4.4 The need for regulations
4.4.1 The importance of WWTPs
Pharmaceutical compounds are designed to have desirable target effects in the human body, but the impact of chronic indirect exposure to these compounds can be dangerous for both humans as well as other species. Anticancer drugs have potent cytotoxic, genotoxic, mutagenic, carcinogenic, endocrine disruptor as well as teratogenic effects. The augmentation of cancer disease in the Lebanese population has led to an increase in the drug consumption and therefore an increase in drug discharge into the environment. Therefore, it is indeed essential to pay special attention to the discharge of anticancer drugs in the environment and the development of effective WWTPs. It is worth noting that not all waste water treatment techniques are effective at removing anticancer drugs. The scarce literature available shows that a promising method for the removal of micropollutants is the membrane bioreactor (MBR), which combines physical removal with biological removal (biodegradation) to improve the outcome of the water treatment .
4.4.2 Pharmaceutical waste management in Lebanon
In this paper, we have tackled the risks imposed by a major source of chemotherapeutic drug in surface waters: the chemotherapeutic drugs consumed by the patients in medical centers as well as their home.
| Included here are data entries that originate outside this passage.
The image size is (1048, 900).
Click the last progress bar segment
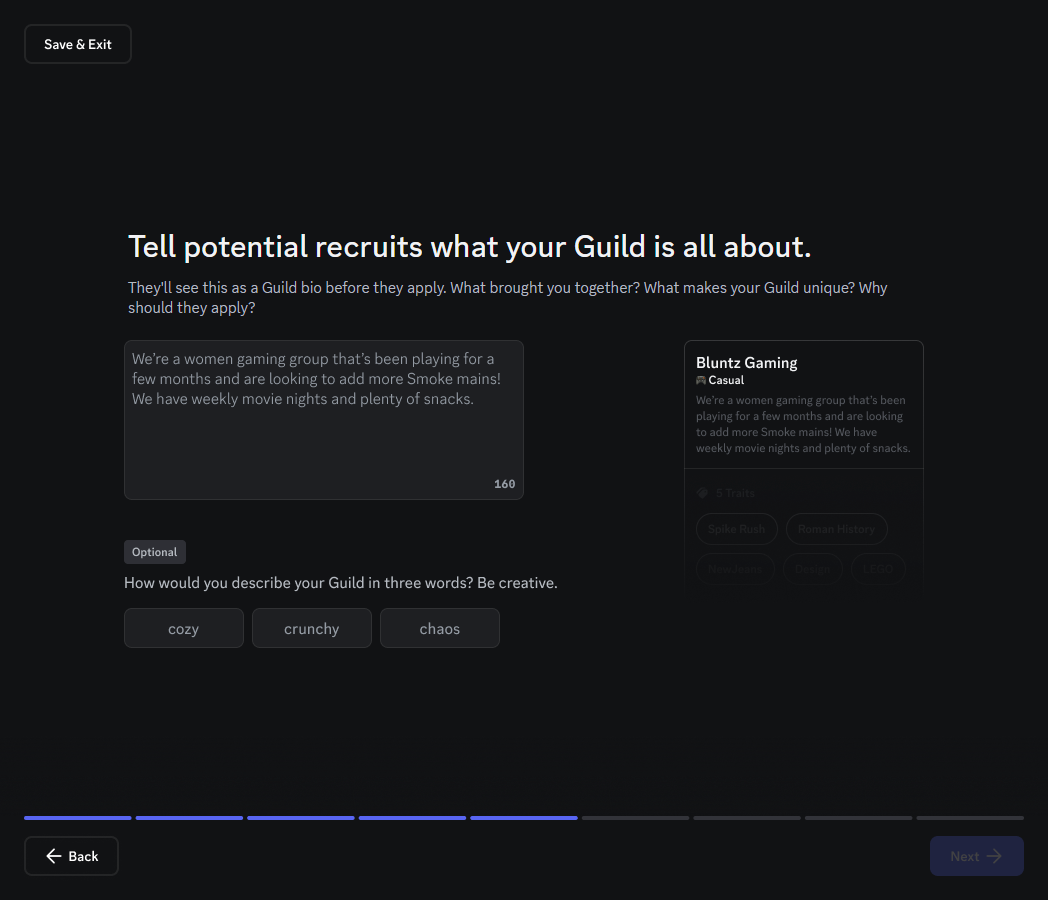pos(970,818)
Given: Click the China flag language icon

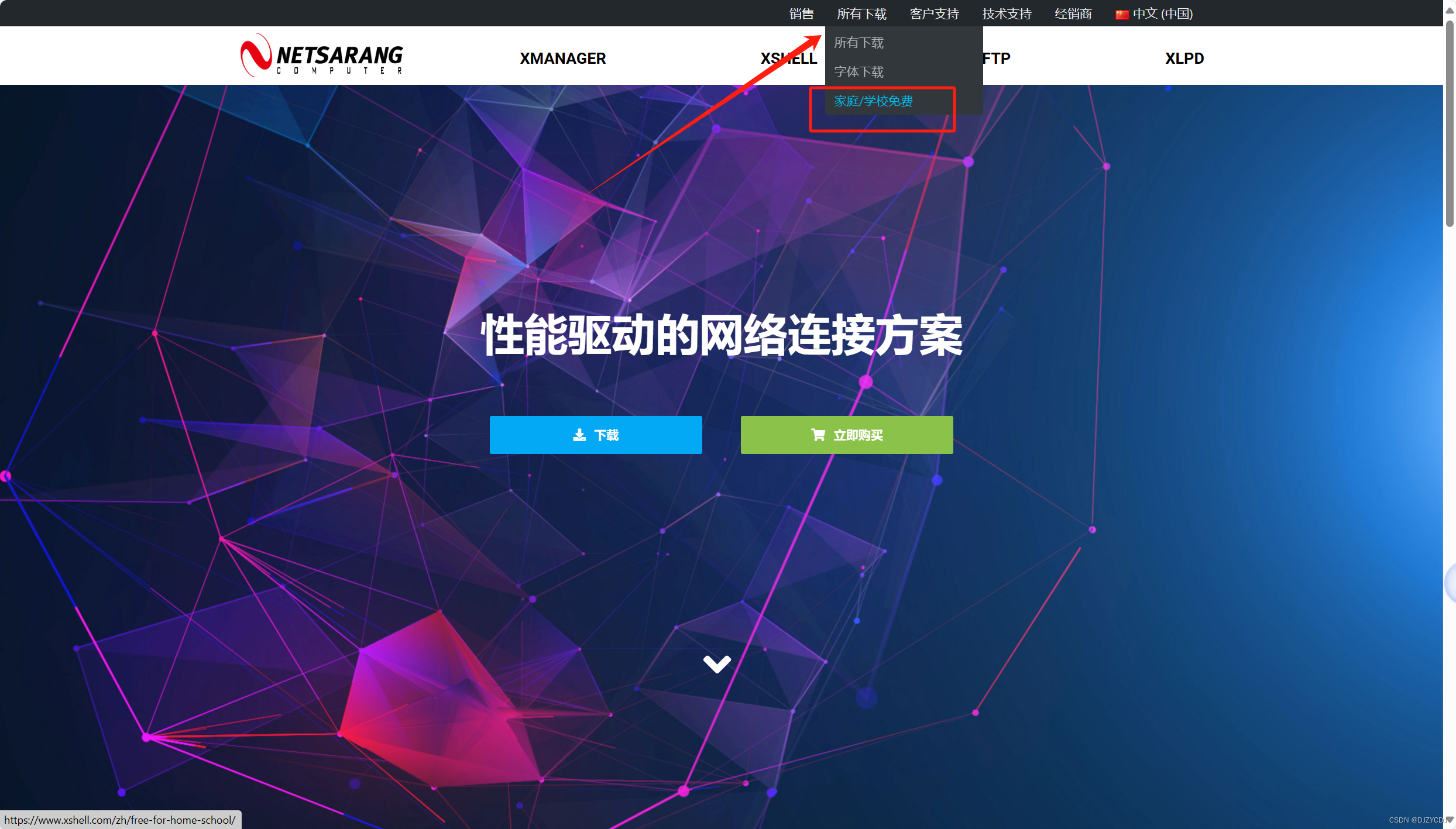Looking at the screenshot, I should click(x=1121, y=15).
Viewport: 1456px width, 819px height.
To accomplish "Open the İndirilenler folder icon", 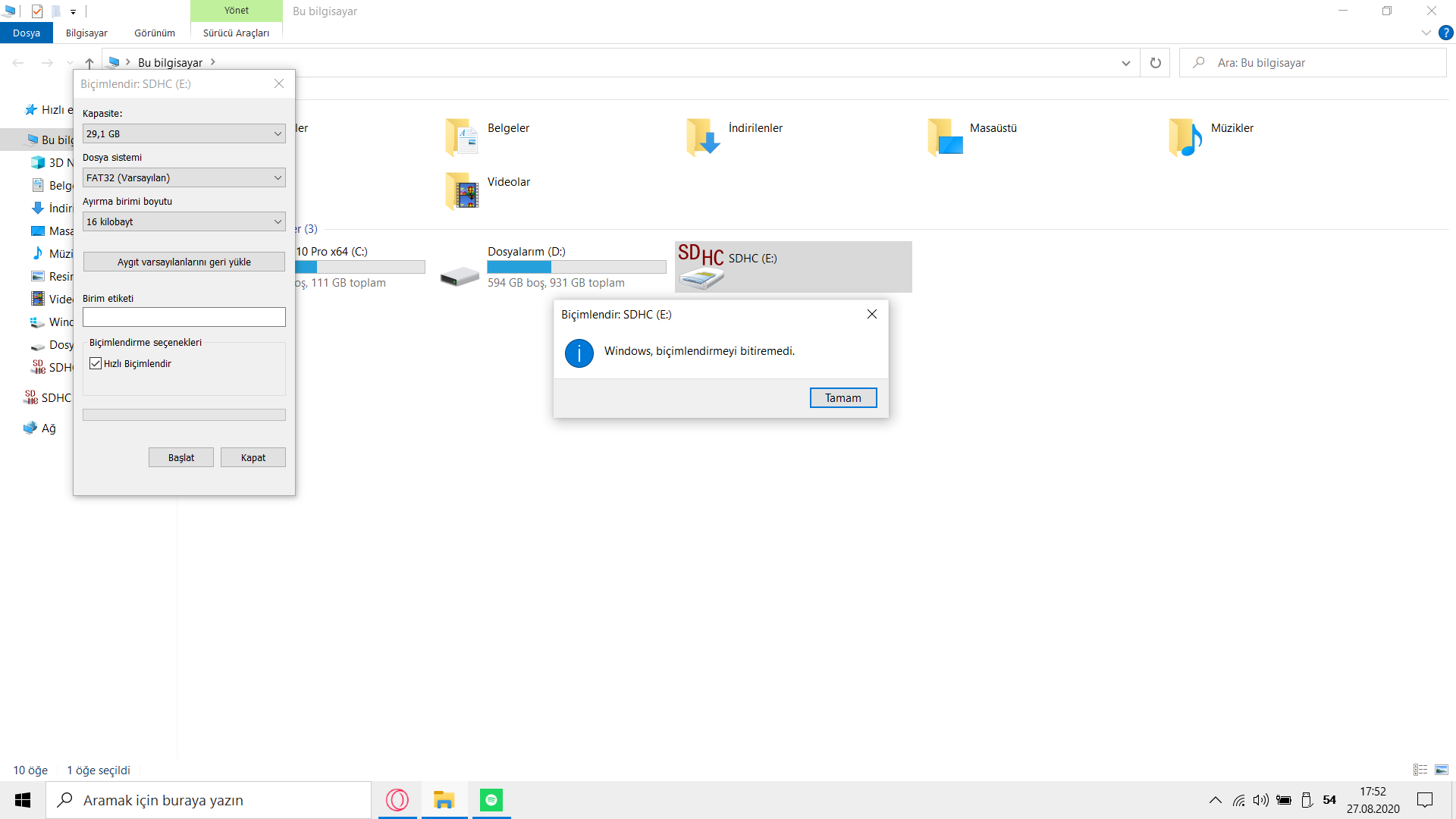I will point(703,137).
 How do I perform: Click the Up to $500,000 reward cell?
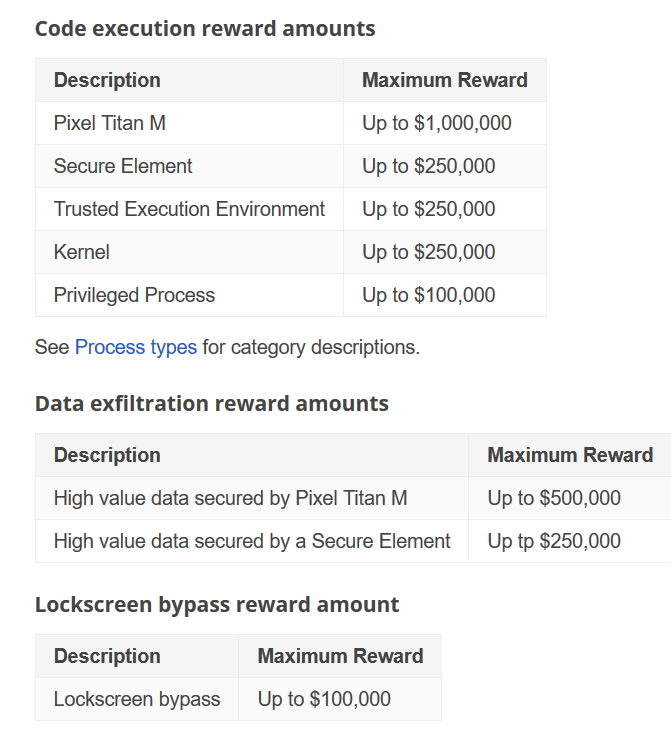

However, another major source of micropolluants are expired/unused drugs that stay at the importer’s warehouses and do not reach hospitals/patients. In the absence of a safe solution and the necessary regulations to dispose of pharmaceutical surplus, warehouses in Lebanon are filling up with old, expired drugs .
4.4.3 Need for regulations
Efforts are needed to set new policies regarding the disposal of micropollutants in general, and chemotherapeutic drugs primarily. We hope that this research study sheds light on the risk imposed by chemotherapeutic drugs and contributes to future establishment and enforcement of regulations to protect the public from the danger of such micropullutants in surface waters.
4.5 Future studies needed
Our research study is the first of its kind in Lebanon and the Middle East. As previously stated, in this study, we have estimated the environmental concentrations in surface waters by the calculation of PECs based on consumption data. Reports on the occurrence of chemotherapeutic drugs in surface water, ground water or drinking water by measurement of actual of the drug concentrations are absent.